When the 30 Juilliard students/neophyte builders arrived at 1839 Allen Street in New Orleans at 7:30 on a March Tuesday morning, there was little more than a concrete foundation at the site. By 3:15 the following Thursday afternoon, a floor, a staircase, and at least a dozen walls had been erected. Some of the work was backbreaking, especially for people like me who are much more used to lifting ballpoint pens than sledgehammers. But all the soreness was worth it to see the gratitude on the faces of the family that will one day call the house home.
This was the fifth year that Juilliard has sponsored ARTreach New Orleans, a spring break trip to the Big Easy during which students work with Habitat for Humanity and lead outreach programs. The notoriously jam-packed and sleepless week began on a Saturday with time for a little sightseeing and a lot of planning (beignets and café au lait were essential parts of this stage).

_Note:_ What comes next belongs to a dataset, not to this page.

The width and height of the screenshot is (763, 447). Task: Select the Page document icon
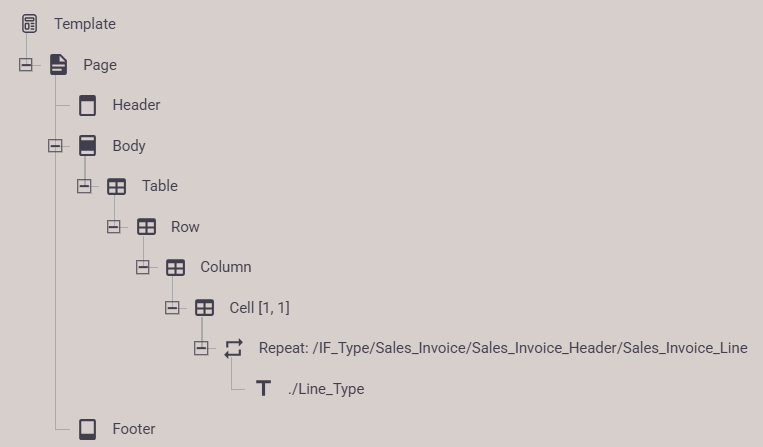[x=58, y=65]
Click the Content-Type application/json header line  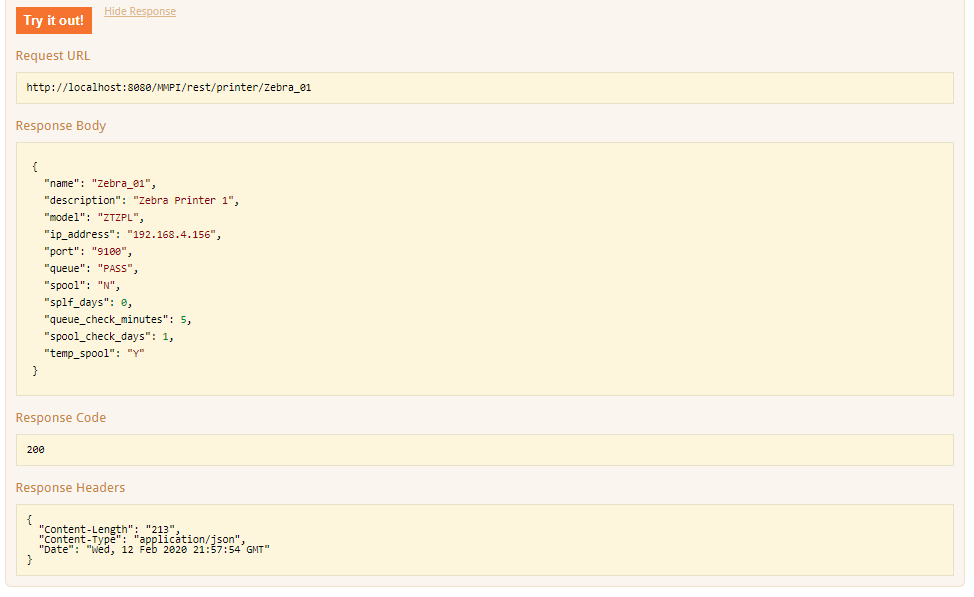pyautogui.click(x=142, y=539)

On Monday, we worked with students at the New Orleans Center for the Creative Arts, a state-sponsored high school offering vocational programs in the arts, where I led a playwriting workshop for 11 theater students. And then it was time to start building. “I love seeing the tangible work we accomplish in three days, knowing that a family will have a new start in a new home literally built with love and joy,” said Sabrina Tanbara, the director of student affairs and an integral part of the New Orleans project since its inception.
After leaving the Habitat site, we went to the Dryades Y.M.C.A. to work with students from third grade through high school. This was the fifth time the team has partnered with this organization, and each year the students seem to display more creativity, spirit, and resilience than the year before. In fact, many of the talents that we Juilliard students work so tirelessly to cultivate seem innate in these youngsters. Among the middle schoolers I worked with there were two flag-twirlers, two tap dancers, and a girl who did an unexpected and flawless Nicki Minaj impression.
But for all the similarities to other years, this year also marked a shift. “The focus of the project is not just to share our talents and experiences for a single short-lived week, but to continue and further the project through strengthened partnerships to return to year after year,” said Yvonne Chen, a third-year pianist and one of this year’s project coordinators. “The trip has moved from having a disaster-relief focus to an empowerment vision,” Tanbara elaborated. “We’re seeking more and more stability in our relationships with arts organizations to bring the teaching element of our mission to its fullest potential.”
The strength of this growing relationship became evident on our last day, when we were presented with the key to the city and each member of the team received a proclamation from the New Orleans City Council in recognition of our continued efforts. As for the future of the project, I won’t be there to witness it, since I graduate in May. But if this year’s slogan, “Art empowers,” is any indication, the personal and artistic exchange we undertake in this great American city will strengthen us for years to come.